Texte fourni ▸
========
Pensée

Jean Maxime Locard

Il s'agit cette fois d'une structure anaphorique, un écrit sous contrainte. Il fallait utiliser une structure relativement fixe et la répéter maintes fois. Attention, peu d’intérêt.

 Il paraît que les Hommes naissent et demeurent libres et égaux en droits. La plupart des gens omettent cette dernière particule ; « en droits », par oubli ou par volonté certainement. Cependant, j'ai toujours pensé que c'était elle qui donnait toute sa substance à la déclaration, comme le « mais » suivant l'éloge, comme si elle nous rappelait que les Hommes ne sont égaux que devant la loi, et qu'en tout autre domaine, l'égalité n'est qu'utopie.


Il paraît que la loi du plus nombreux est toujours celle du plus fort et que l'union fait la force. La plupart des gens qui clament en foule ces belles paroles doivent probablement croire que les forces individuelles se somment comme les termes d'une addition, mais que les faiblesses demeurent à jamais personnelles. Cependant, j'ai toujours pensé que c'était le Japon qui avait envahie la Chine.


Il paraît que les Hommes sont forts quand ils connaissent leurs faiblesses. La plupart des gens doivent considérer les faiblesses comme des qualités ou des attributs, immuables et numériquement finis. Cependant, j'ai toujours pensé que la connaissance de ses faiblesses entraînait systématiquement l'apparition de nouvelles faiblesses, que le boucher qui connaît la fragilité de sa main, et qui décide que porter un gant s'avère nécessaire, perdait ainsi en dextérité et en minutie.


Il paraît que la connaissance est une arme. La plupart des gens qui, par cette phrase, tentent de convaincre les ignorants qu'ils pourraient avoir une vie meilleure en allant à l'école semblent oublier que le but d'une arme est bien souvent de tuer, parfois de blesser seulement. J'ai toujours pensé que lorsque l'on connaissait toute la portée d'une idée, tout le potentiel d'une découverte, on ne pouvait que craindre ce que les autres allaient en faire, et regretter qu'elle puisse être métamorphosée en arme.
========
Une suite d'items
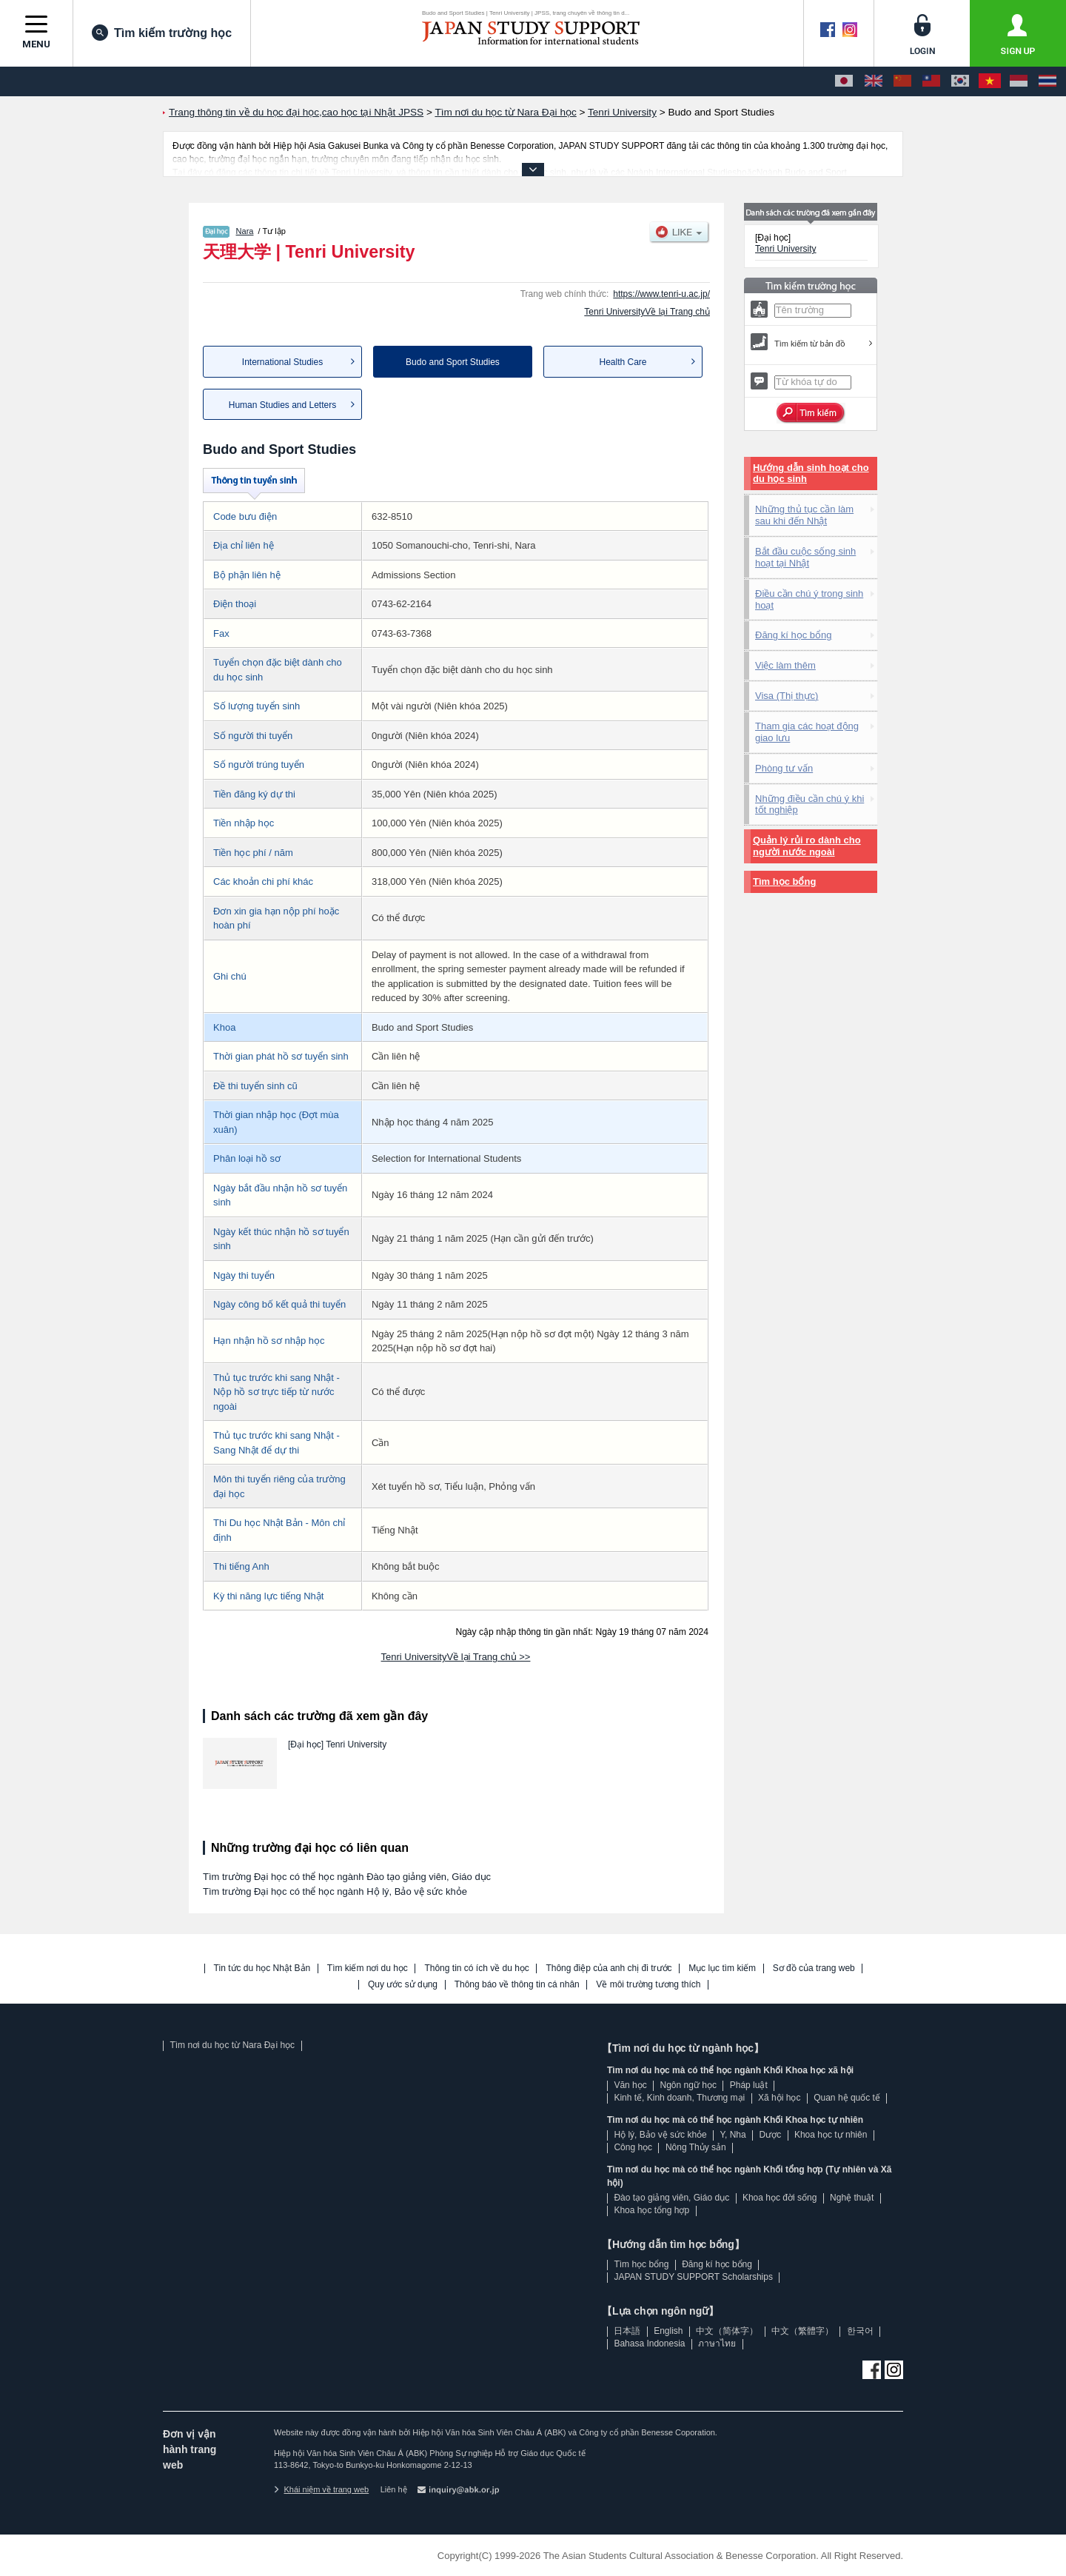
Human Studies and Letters (282, 405)
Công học (633, 2147)
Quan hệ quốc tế (847, 2097)
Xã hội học (779, 2097)
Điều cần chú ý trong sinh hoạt (809, 599)
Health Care (622, 362)
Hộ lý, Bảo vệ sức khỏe (660, 2135)
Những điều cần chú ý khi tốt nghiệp (809, 804)
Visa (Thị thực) (786, 695)
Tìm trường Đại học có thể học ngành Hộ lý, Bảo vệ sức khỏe (335, 1891)
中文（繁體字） (802, 2331)
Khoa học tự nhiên (830, 2135)
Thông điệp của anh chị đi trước (608, 1968)
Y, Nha (733, 2135)
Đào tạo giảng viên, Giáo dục (671, 2197)
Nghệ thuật (852, 2197)
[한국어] (960, 81)
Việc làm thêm (785, 665)
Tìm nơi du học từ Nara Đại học (232, 2045)
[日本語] (844, 81)
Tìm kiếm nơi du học (367, 1968)
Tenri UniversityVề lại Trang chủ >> (456, 1656)
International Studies (282, 362)
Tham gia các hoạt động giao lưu (807, 731)
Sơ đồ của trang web (814, 1968)
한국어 (860, 2331)
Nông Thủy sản (696, 2147)
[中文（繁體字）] (931, 81)
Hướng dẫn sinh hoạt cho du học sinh (811, 473)
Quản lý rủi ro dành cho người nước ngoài (807, 845)
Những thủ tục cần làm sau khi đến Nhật (804, 515)
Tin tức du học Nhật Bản (262, 1968)
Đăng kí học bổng (793, 634)
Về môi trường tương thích (648, 1985)
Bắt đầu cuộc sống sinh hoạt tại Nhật (805, 557)
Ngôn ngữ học (688, 2085)
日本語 (627, 2331)
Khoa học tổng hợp (651, 2210)
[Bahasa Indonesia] (1019, 81)
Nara (245, 231)
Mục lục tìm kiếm (722, 1968)
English (668, 2331)
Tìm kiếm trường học (162, 32)
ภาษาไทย (717, 2343)
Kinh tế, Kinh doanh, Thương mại (679, 2097)
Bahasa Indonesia (649, 2343)
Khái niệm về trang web (321, 2489)
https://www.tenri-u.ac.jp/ (661, 294)
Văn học (630, 2085)
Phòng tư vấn (784, 768)
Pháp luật (749, 2085)
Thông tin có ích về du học (476, 1968)
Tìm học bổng (784, 881)
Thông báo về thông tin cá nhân (517, 1985)
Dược (770, 2135)
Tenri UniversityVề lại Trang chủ (647, 312)
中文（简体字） (727, 2331)
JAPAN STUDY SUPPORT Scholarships (693, 2277)
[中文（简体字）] (902, 81)
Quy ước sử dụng (403, 1985)
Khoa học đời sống (779, 2197)
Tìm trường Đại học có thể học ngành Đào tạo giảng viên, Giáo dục (347, 1876)
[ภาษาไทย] (1047, 81)
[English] (873, 81)
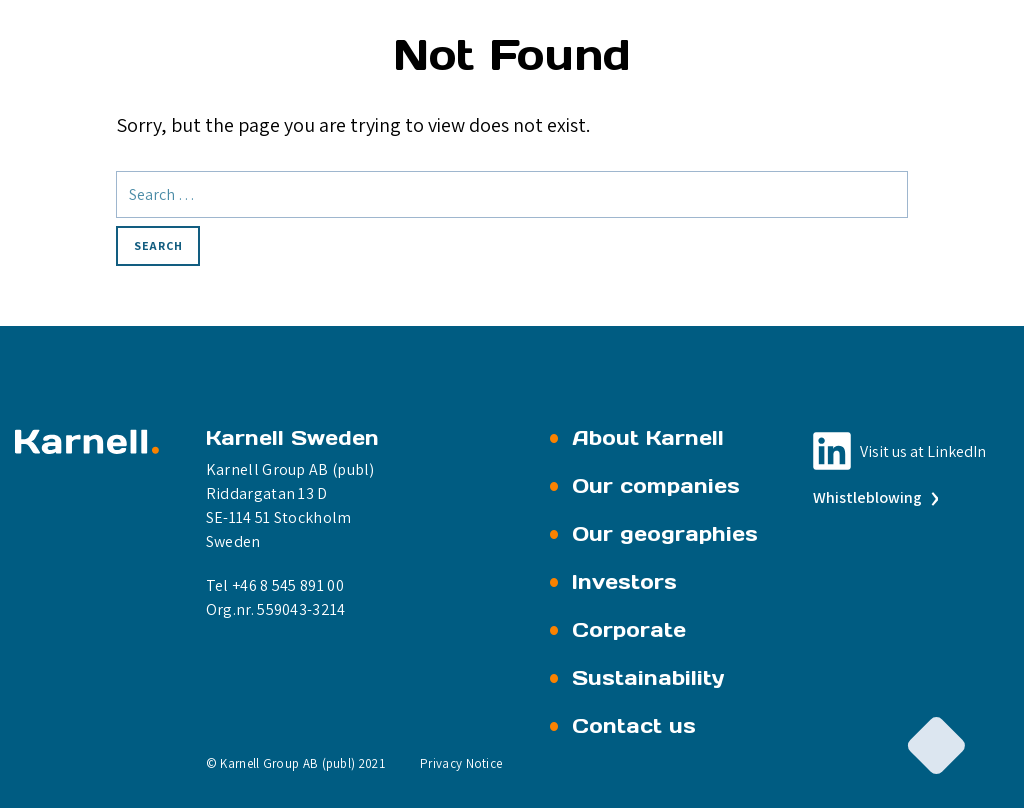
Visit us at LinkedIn (923, 451)
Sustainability (648, 678)
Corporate (629, 630)
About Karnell (648, 438)
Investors (624, 582)
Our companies (656, 486)
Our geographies (665, 534)
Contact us (634, 726)
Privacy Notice (461, 763)
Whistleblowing (874, 497)
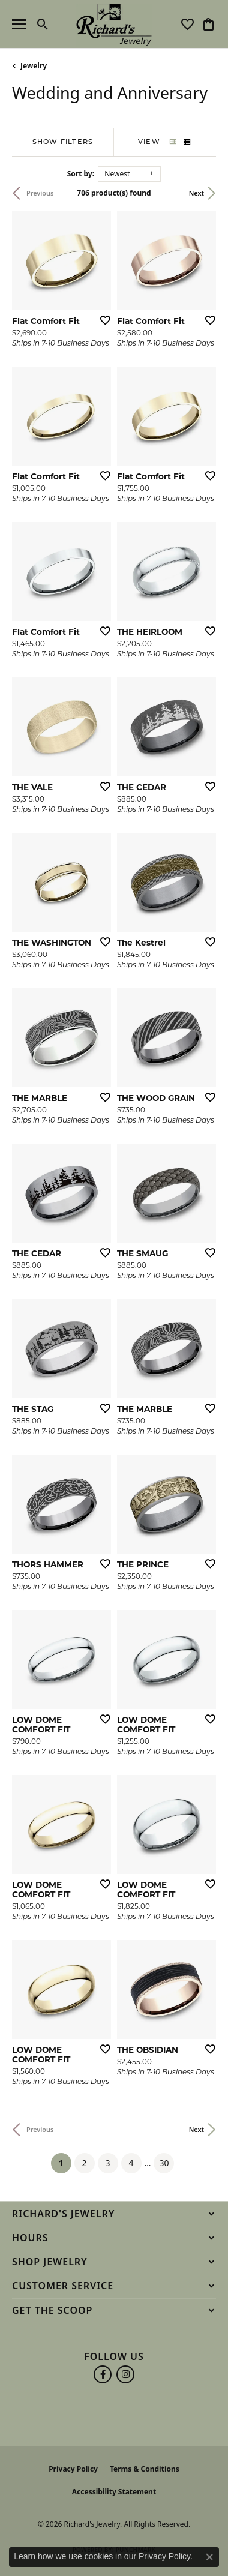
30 (164, 2163)
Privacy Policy (73, 2469)
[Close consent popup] (209, 2556)
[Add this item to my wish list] (101, 319)
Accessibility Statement (114, 2492)
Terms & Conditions (144, 2469)
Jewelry (33, 66)
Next (196, 192)
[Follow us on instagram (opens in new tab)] (125, 2374)
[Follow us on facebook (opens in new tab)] (103, 2374)
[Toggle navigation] (19, 24)
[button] (42, 24)
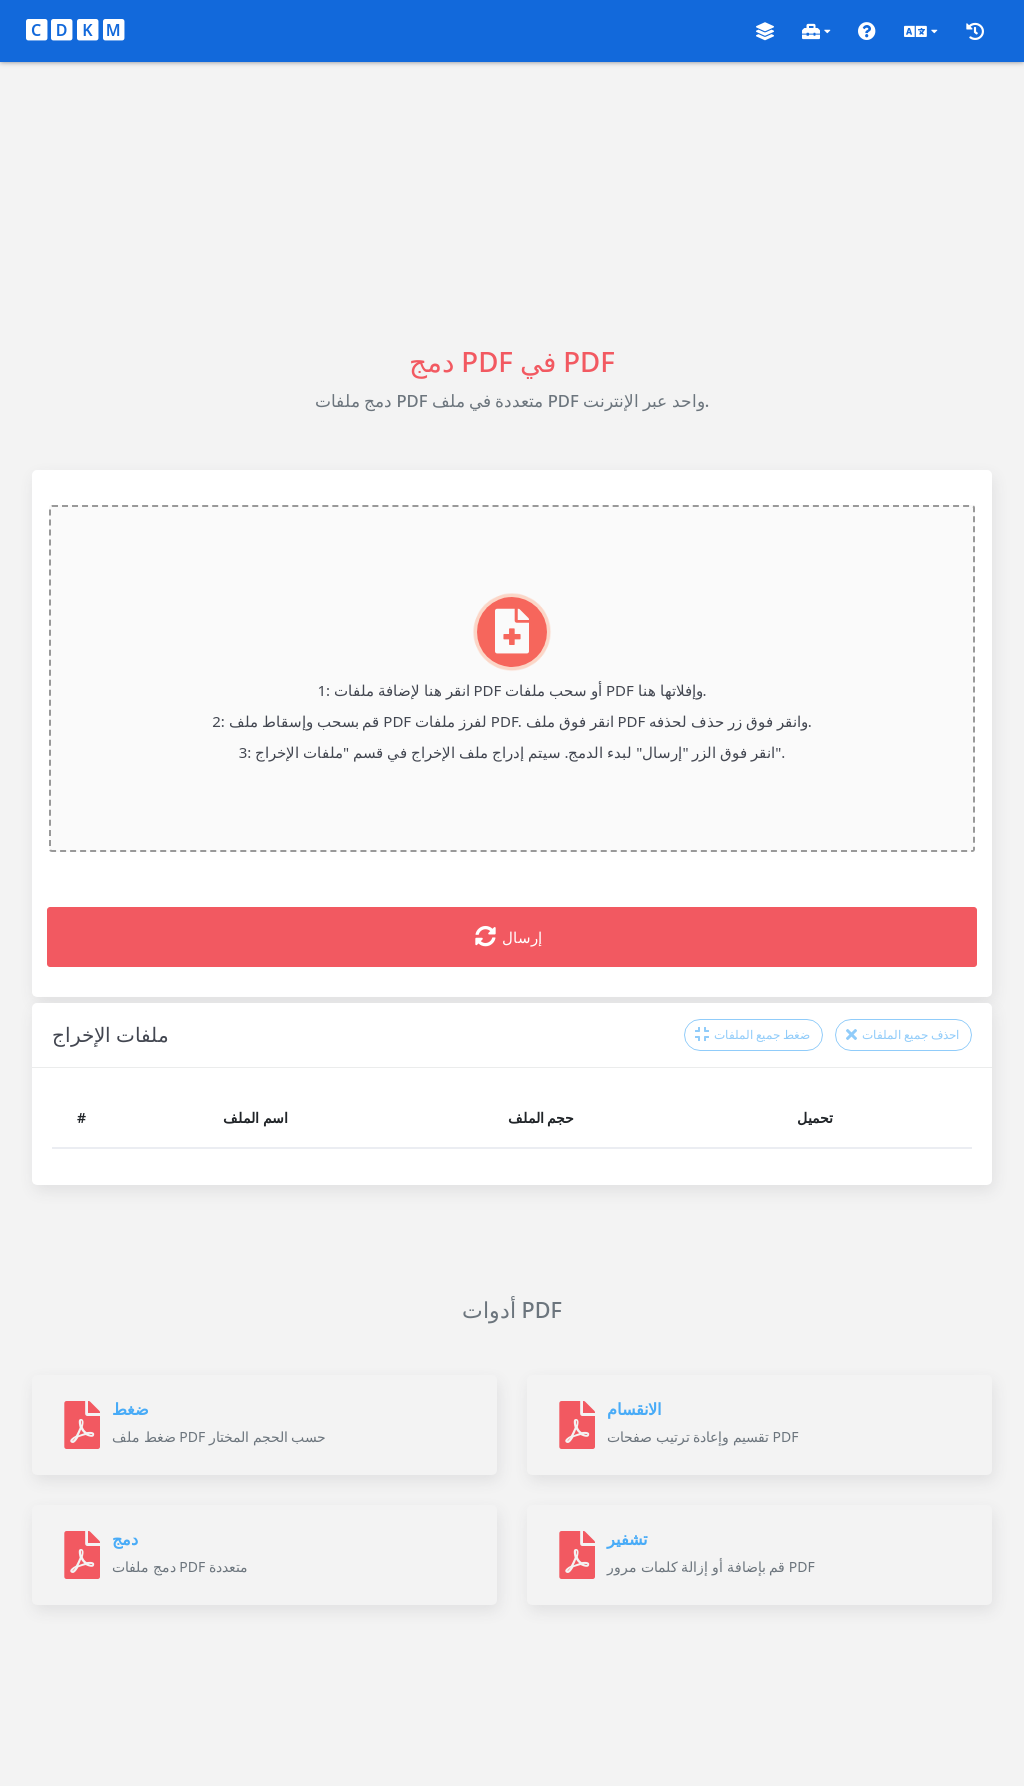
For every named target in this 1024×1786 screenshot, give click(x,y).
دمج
========
Objet de l'exercice ▸
Répondez aux questions suivantes à partir du texte fourni.
1. Quelle particule de la déclaration la plupart des gens omettent-ils ?
2. Quel métier sert d'exemple pour montrer que connaître ses faiblesses en fait apparaître de nouvelles ?
3. Quel est bien souvent le but d'une arme ?

Réponse attendue ▸
1. La particule « en droits ».
2. Celui de boucher.
3. Tuer, parfois seulement blesser.